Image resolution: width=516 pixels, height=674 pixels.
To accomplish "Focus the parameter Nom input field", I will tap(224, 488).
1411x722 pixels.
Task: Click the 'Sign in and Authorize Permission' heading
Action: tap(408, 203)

******

> [THE PROBLEM]: Would you please repeat the entire listing above exactly?

> [THE ANSWER]:
Image resolution: width=516 pixels, height=674 pixels.
To accomplish "Focus the parameter Nom input field", I will tap(224, 488).
1411x722 pixels.
Task: Click the 'Sign in and Authorize Permission' heading
Action: tap(408, 203)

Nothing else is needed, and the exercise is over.